━━━━━ Provided records

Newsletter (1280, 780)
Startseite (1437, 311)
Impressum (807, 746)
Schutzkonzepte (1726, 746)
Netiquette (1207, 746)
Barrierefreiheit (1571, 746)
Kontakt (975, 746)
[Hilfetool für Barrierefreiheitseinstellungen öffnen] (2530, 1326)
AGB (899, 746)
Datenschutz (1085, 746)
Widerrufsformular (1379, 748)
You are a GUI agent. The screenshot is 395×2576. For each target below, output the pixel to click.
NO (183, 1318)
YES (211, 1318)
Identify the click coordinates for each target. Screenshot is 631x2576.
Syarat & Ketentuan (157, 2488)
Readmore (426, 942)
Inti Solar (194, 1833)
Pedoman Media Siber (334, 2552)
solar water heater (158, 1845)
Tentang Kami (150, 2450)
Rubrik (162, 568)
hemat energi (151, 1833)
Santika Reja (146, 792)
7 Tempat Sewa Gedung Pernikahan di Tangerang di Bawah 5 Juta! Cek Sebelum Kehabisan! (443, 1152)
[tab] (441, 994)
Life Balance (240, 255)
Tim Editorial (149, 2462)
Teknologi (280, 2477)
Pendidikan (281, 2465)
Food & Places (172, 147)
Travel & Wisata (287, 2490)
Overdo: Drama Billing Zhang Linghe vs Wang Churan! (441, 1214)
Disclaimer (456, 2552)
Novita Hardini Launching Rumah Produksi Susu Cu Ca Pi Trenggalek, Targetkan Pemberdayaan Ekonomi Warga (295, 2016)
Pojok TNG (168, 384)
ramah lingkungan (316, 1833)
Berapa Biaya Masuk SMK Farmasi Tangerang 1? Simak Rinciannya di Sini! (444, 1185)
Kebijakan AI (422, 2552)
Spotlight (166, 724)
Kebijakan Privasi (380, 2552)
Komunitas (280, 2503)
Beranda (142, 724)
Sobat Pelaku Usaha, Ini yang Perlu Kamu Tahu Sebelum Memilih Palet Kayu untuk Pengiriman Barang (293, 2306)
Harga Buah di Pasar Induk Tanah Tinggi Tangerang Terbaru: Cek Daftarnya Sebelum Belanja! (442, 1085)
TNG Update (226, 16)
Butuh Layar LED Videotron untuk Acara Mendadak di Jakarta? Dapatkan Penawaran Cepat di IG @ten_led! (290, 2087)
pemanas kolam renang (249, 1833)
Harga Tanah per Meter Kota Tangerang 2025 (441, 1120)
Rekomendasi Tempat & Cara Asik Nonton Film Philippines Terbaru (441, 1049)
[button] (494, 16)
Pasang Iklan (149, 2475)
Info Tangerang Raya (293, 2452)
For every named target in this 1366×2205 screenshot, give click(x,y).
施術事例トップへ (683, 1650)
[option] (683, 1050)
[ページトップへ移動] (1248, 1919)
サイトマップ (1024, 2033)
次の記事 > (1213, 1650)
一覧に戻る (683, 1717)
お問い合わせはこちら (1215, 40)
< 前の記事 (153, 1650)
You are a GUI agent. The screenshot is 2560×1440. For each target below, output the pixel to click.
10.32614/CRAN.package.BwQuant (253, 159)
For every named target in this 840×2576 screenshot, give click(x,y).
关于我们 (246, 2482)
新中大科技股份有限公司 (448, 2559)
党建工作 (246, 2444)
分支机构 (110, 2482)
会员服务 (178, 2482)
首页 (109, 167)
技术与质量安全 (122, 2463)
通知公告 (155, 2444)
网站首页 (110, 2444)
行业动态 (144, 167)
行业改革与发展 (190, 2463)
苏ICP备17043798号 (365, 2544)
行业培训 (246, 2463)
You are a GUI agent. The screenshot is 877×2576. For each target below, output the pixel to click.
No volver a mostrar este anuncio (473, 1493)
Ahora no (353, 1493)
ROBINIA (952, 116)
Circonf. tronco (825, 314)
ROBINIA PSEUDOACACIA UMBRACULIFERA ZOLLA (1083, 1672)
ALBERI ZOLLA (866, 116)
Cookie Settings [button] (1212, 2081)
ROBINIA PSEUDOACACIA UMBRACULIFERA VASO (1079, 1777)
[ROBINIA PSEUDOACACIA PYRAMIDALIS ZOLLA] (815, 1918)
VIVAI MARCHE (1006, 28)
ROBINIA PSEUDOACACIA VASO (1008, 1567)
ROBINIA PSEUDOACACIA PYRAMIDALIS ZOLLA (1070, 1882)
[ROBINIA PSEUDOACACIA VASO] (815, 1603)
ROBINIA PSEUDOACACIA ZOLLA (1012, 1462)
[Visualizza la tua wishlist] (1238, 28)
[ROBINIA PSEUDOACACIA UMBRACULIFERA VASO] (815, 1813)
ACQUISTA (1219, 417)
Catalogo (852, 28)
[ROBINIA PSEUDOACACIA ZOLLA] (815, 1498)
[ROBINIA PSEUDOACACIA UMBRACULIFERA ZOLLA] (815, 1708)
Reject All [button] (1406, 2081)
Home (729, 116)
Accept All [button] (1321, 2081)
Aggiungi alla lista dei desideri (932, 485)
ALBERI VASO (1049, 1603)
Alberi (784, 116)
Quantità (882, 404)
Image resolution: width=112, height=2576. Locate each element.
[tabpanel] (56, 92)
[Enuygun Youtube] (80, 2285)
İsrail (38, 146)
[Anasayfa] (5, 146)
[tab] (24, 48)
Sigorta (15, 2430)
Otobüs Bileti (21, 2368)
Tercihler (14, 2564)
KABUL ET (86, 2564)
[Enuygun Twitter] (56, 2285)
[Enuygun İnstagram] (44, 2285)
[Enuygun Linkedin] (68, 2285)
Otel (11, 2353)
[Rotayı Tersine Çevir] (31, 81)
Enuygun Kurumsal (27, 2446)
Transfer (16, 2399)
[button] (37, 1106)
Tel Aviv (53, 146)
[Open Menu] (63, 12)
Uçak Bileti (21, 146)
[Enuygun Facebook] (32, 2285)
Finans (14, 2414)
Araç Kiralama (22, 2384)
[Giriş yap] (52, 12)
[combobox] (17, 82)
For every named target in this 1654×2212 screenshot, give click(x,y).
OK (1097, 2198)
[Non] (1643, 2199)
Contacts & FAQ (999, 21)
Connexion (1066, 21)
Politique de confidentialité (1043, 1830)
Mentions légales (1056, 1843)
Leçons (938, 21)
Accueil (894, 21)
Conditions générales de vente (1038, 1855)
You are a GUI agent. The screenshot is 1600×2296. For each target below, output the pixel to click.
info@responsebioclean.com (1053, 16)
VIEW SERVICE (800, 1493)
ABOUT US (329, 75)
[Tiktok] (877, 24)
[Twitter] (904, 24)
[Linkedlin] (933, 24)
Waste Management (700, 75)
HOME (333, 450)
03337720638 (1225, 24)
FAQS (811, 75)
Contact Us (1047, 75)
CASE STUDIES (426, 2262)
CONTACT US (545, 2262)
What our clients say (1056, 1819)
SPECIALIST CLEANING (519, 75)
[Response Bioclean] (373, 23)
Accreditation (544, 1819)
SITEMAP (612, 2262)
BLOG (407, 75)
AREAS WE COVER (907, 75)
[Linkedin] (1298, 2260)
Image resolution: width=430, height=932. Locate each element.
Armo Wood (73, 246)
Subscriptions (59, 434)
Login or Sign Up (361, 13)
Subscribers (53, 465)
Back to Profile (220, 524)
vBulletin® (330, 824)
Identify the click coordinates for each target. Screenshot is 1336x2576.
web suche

━━━━━━━━━━

Only lines holding the string "this" are wanted; gather each one from the entries above.

Exercise response:
For every named target in this 1366×2205 screenshot, give click(x,y).
For every named target in this 840×2576 screenshot, give click(x,y).
For every named target in this 1654×2212 screenshot, give click(x,y).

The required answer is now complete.